§ VORLIEGENDER TEXT:
>>>
Neunundneunzig Prozent sei Handwerk und vielleicht ein Prozent Begabung, pflegte Georg Balanchine, einer der wichtigsten Choreographen dieses Jahrhunderts, Fragen nach dem Geheimnis seiner Kunst abzuwehren. Es ist noch kein Künstler vom Himmel gefallen. Alles Knochenarbeit. Beim Tanz sowieso. Und ein wirklich guter Choreograph kann im allgemeinen nur werden, wer über eigene Tanz-Erfahrungen verfügt. Denn anders als im Schauspiel, wo schauspielerische Dilettanten nichtsdestotrotz geniale Regisseure sein können, ist zur Entwicklung einer eigenen Tanzsprache nur fähig, wer die Bewegungsmöglichkeiten des Körpers wirklich kennt – und die kann man eben keinem Buch entnehmen, sondern nur am eigenen Leibe erfahren. Daraus folgt: In den Tänzern von heute schlummern die großen (und kleinen) Choreographen von morgen, und um die eigenen Fähigkeiten zu entdecken, brauchen die Tänzer die Chance zu einer eigenen choreographischen Praxis.
<<<
§ DATENZEILEN:
>>>
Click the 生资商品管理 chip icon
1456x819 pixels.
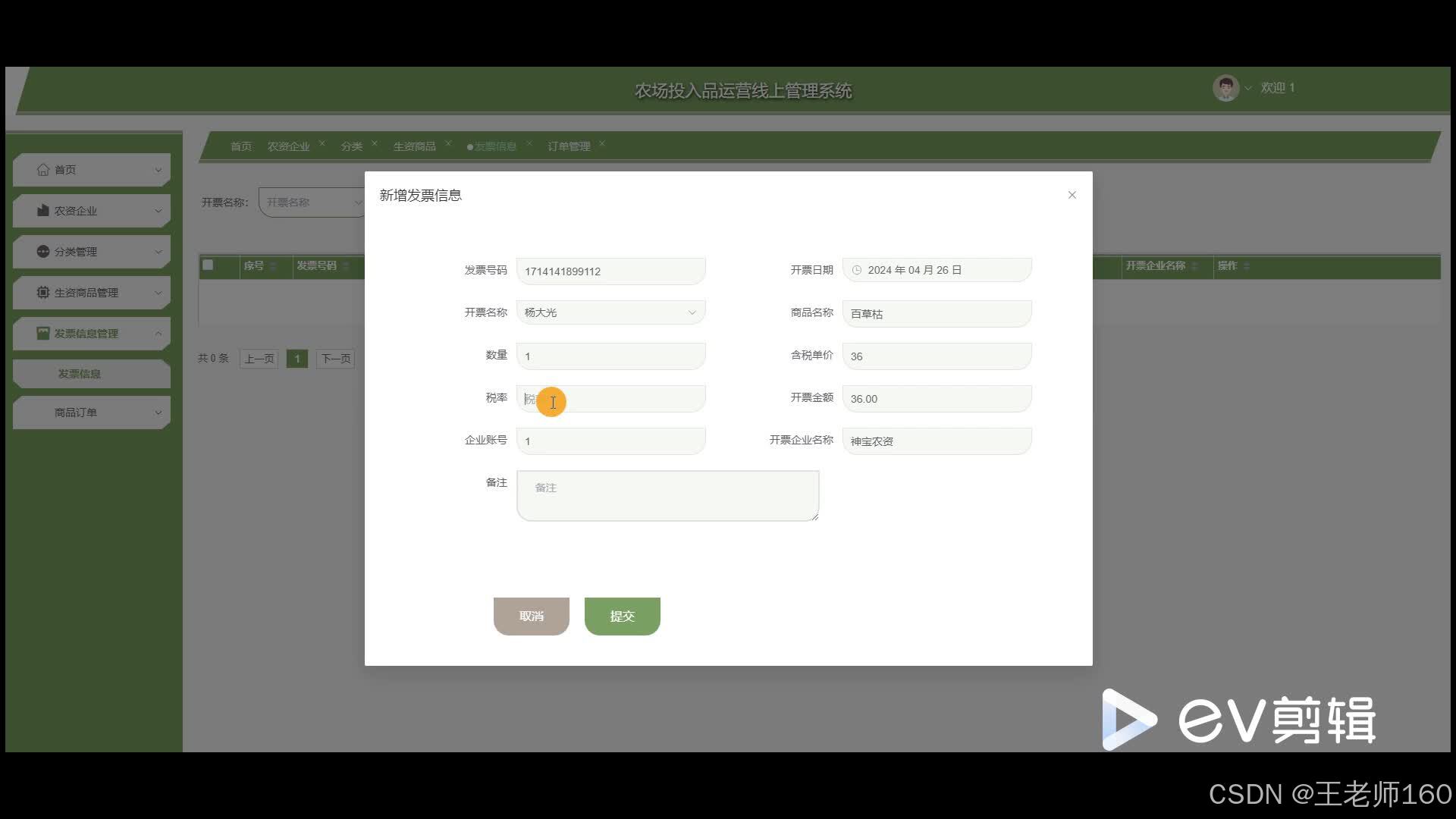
<<<
>>>
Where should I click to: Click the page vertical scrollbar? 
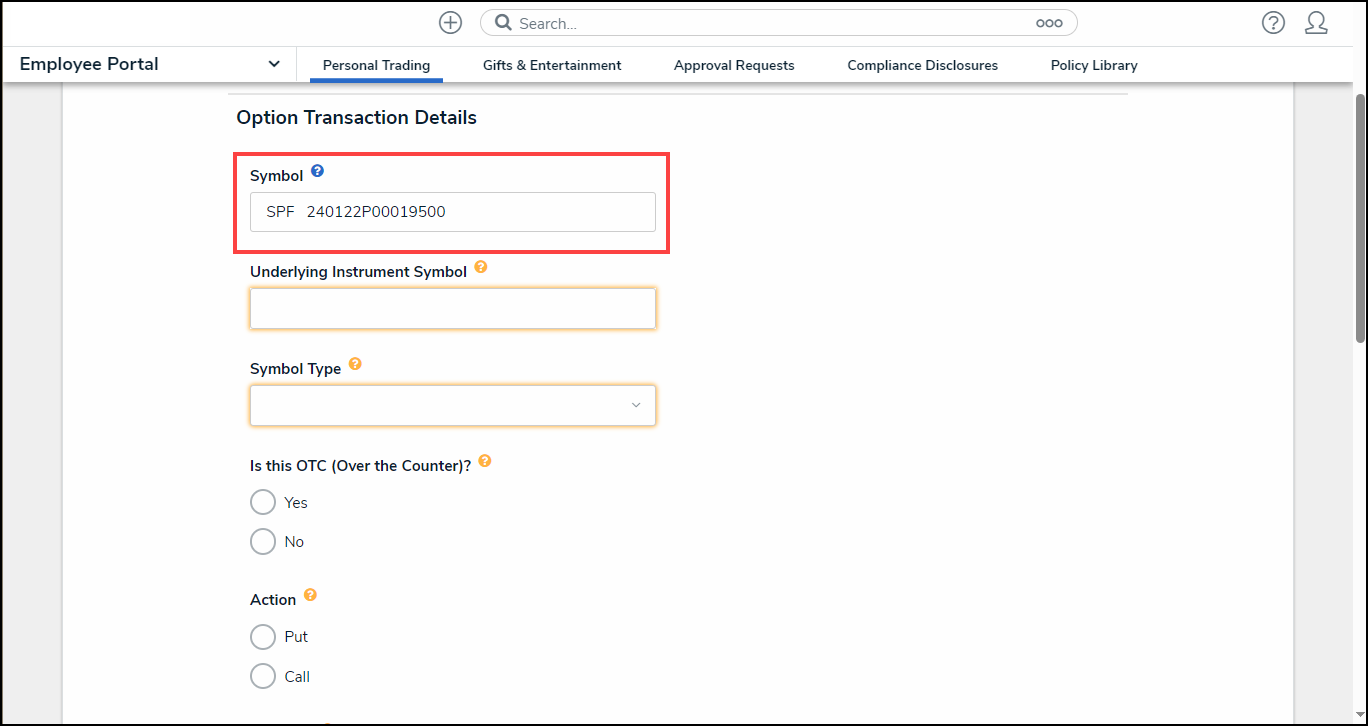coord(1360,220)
<<<
§ DEINE AUFGABEN:
A – Wie viel Prozent Handwerk und wie viel Prozent Begabung nannte Georg Balanchine laut dem Text über Choreographie als Geheimnis seiner Kunst?
B – Führe den Text über Choreographie im Anschluss an seinen letzten Satz um einige Sätze weiter.

§ ANTWORTEN JE AUFGABE:
A – Neunundneunzig Prozent Handwerk und vielleicht ein Prozent Begabung.

B –
Diese zu ermöglichen, haben sich Jörg und Judith Frege mit dem 1990 gegründeten Forum „Junge Choreographen“ zur Aufgabe gemacht. Nachdem vor einer Woche fünf Kresnik-Tänzer an der Volksbühne ihre choreographischen Experimente präsentierten, zeigten am vergangenen Wochenende Tänzer der Deutschen, Komischen und Staatsoper, der Volksbühne und der Freien Szene in der Akademie der Künste insgesamt elf rund zwanzig Minuten lange Tanz-Stücke: ein Choreographen-Marathon. Die Akademie platzte aus allen Nähten, das Niveau, vor allem am ersten Abend, war enorm, die Begeisterung groß und: keine Spur von Schwanensee. Die eigenen Tanz-Phantasien scheinen mit dem, was die Tänzer dem Berliner Publikum zwischen sechzig und achtzig Abende im Jahr an der Oper präsentieren, wenig zu tun zu haben. Statt dessen: Lust am Schrillen, Skurrilen und auf alle Fälle am Modernen.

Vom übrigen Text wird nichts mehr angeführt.